Fourth, the complaint does not link any defendant to a legal claim. In his amended complaint, DeBose must be careful to allege facts showing the basis for liability for each defendant for each of his legal claims. He should not refer to them as a group (e.g., "the defendants"); rather, he should identify each involved defendant by name and link each of them to his claim by explaining what each involved defendant did or failed to do that caused a violation of his rights. See Leer v. Murphy, 844 F.2d 628, 634 (9th Cir. 1988).

Fifth, DeBose failed to attach to his complaint the exhibits he refers to therein. If he refers to any exhibits in his amended complaint, those exhibits must be attached to the amended complaint.

Finally, DeBose must provide more specific declaratory and injunctive relief requests. In light of the Heck problem mentioned earlier in this order, as well as the rule that a petition for writ of habeas corpus under 28 U.S.C. § 2254 is the exclusive federal avenue to challenge the fact or duration of one's confinement, it is particularly important that the scope of the requested relief be understood so that these rules are not undermined.

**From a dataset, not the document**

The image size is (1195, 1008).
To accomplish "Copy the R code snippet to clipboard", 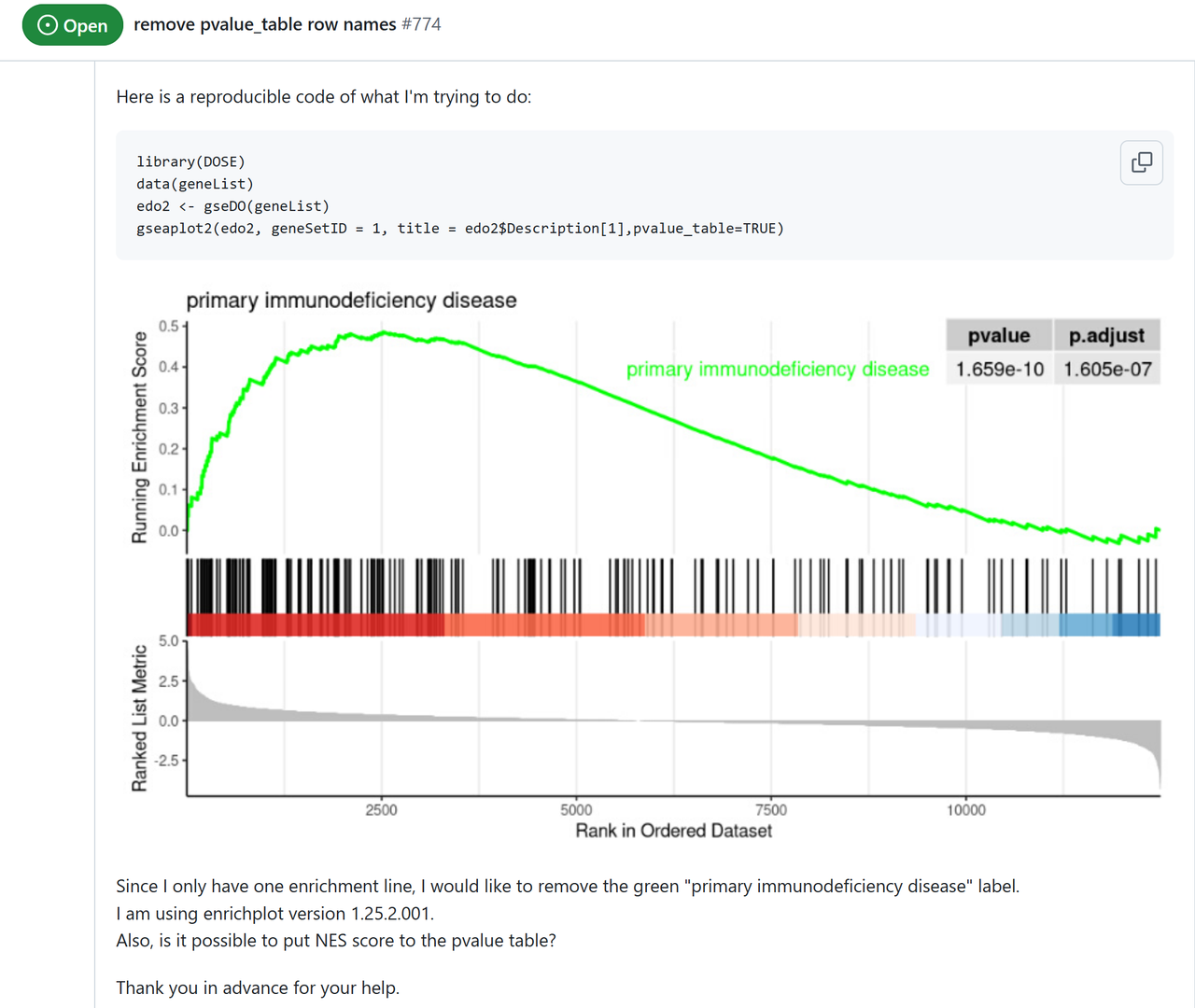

B. Order To Show Cause Re. Pauper Status

The court ordered DeBose to show cause why in forma pauperis status should not be disallowed under 28 U.S.C. § 1915(g) due to the existence of three earlier dismissals of actions as frivolous, malicious or for failure to state a claim upon which relief may be granted. See 28 U.S.C. § 1915(g) (A prisoner may not bring a civil action in forma pauperis "if the prisoner has, on 3 or more prior occasions, while incarcerated or detained in any facility, brought an action or appeal in a court of the United States that was dismissed on the grounds that it is frivolous, malicious, or fails to state a claim upon which relief may be granted, unless the prisoner is under imminent danger of serious physical injury.")

DeBose filed a response stating that one of the three cases should not count because it had been removed from state court by the defendants and therefore he had not "brought" the action, as required for the dismissal to be counted under § 1915(g). The court agrees. The order to show cause is discharged. Docket # 8. The in forma pauperis application will be ruled upon in a separate order.


For the foregoing reasons, the complaint is dismissed with leave to amend. The amended complaint must be filed no later than March 27, 2015, and must include the caption and civil case number used in this order and the words AMENDED COMPLAINT on the first page. Plaintiff is cautioned that his amended complaint must be a complete statement of his claims. See Lacey v. Maricopa County, 693 F.3d 896, 928 (9th Cir. 2012) (en banc) ("For claims dismissed with prejudice and without leave to amend, we will not require that they be repled in a subsequent amended complaint to preserve them for appeal. But for any claims voluntarily dismissed, we will consider those claims to be waived if not repled.") Failure to file the amended complaint by the deadline will result in the dismissal of the action.